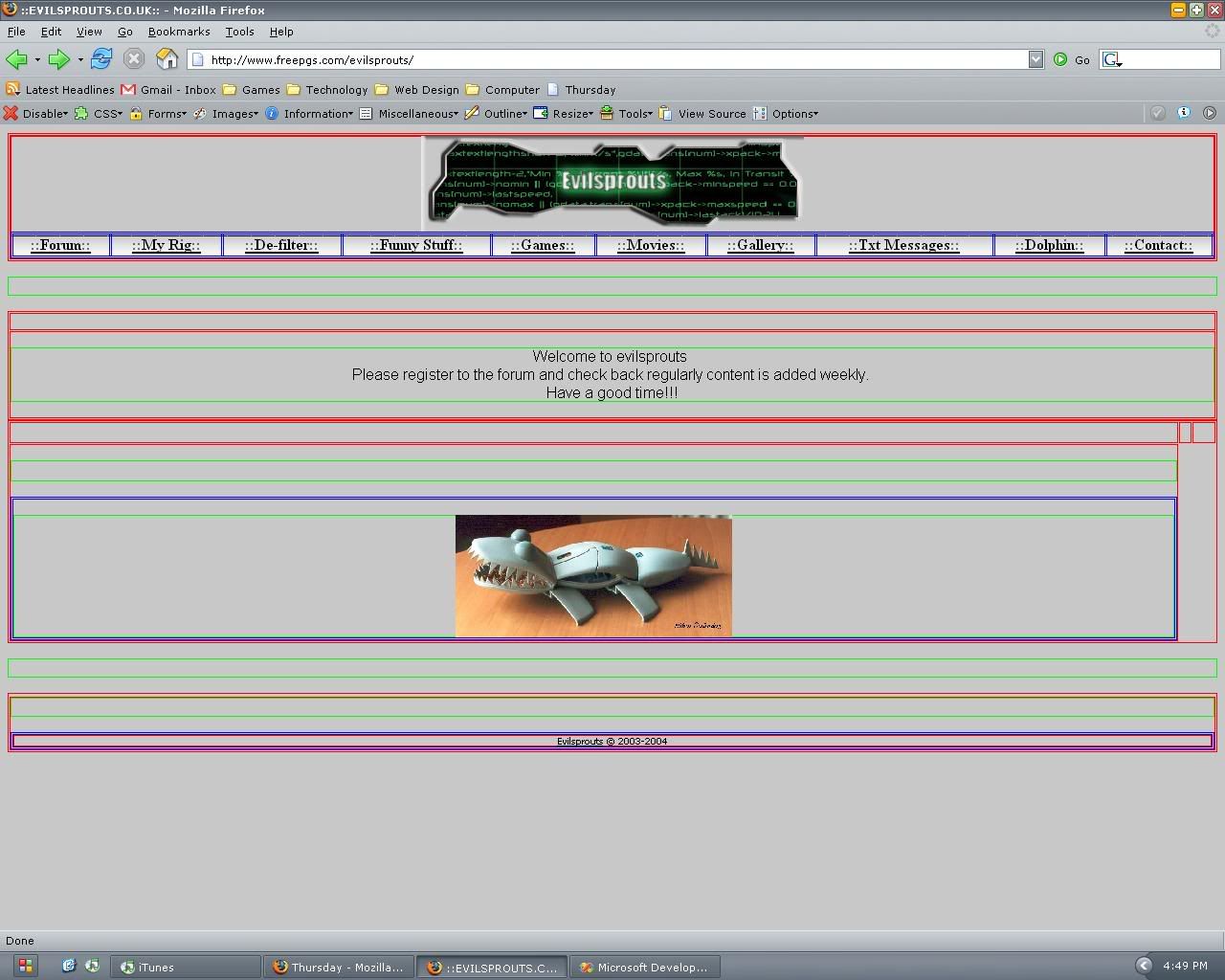Click the ::Forum:: navigation link
Viewport: 1225px width, 980px height.
coord(60,245)
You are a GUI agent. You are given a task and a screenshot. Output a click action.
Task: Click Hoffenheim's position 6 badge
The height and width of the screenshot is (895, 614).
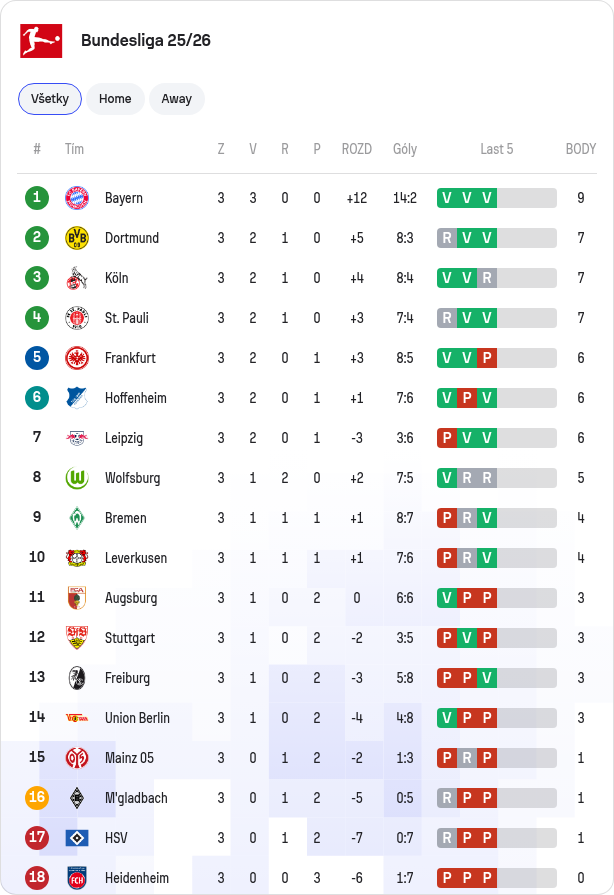click(37, 397)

◆ ◆ ◆

Goal of the exercise
Starting at the line that contains "The height and", reproduce each line exactly through the end of the entries above, leaving every picture out.

Reply to the task
The height and width of the screenshot is (895, 614).
click(37, 397)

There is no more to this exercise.